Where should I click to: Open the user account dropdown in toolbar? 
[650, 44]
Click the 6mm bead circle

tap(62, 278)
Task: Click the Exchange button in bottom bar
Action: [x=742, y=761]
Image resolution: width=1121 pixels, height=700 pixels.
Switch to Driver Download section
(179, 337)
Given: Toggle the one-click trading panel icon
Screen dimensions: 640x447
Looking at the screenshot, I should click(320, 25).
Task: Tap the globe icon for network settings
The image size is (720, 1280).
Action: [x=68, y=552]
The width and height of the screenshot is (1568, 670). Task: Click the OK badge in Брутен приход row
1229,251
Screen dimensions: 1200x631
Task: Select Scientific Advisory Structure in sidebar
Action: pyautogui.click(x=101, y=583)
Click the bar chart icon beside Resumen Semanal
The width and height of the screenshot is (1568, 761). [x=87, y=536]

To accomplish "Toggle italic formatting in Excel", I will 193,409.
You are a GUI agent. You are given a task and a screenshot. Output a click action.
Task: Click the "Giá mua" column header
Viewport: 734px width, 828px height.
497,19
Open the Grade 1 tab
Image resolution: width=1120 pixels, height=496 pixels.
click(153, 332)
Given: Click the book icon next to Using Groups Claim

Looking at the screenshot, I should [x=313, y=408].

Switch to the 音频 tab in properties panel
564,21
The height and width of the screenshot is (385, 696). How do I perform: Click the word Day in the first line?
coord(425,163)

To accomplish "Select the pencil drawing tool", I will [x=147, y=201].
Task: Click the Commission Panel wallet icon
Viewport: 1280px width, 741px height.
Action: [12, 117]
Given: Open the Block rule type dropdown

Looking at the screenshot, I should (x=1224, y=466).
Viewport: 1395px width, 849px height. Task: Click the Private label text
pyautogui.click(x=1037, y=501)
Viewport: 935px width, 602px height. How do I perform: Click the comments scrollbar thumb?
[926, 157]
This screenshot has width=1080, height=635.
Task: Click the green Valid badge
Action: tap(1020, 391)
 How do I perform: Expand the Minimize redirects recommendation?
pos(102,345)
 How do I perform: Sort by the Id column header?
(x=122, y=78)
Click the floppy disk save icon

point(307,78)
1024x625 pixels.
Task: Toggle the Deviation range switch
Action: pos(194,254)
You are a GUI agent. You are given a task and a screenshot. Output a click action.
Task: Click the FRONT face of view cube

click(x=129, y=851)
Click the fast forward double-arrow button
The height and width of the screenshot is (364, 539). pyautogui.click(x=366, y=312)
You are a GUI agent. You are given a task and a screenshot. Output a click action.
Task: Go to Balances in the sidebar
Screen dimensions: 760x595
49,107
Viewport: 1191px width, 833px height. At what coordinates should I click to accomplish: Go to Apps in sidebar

⁂

▶ _YOUR TASK_
The lines holding the word "will" are the answer. Pull them out of the records and copy them.

▶ _EXERCISE SOLUTION_
To accomplish "Toggle italic formatting in Excel", I will 193,409.
To accomplish "Select the pencil drawing tool", I will [x=147, y=201].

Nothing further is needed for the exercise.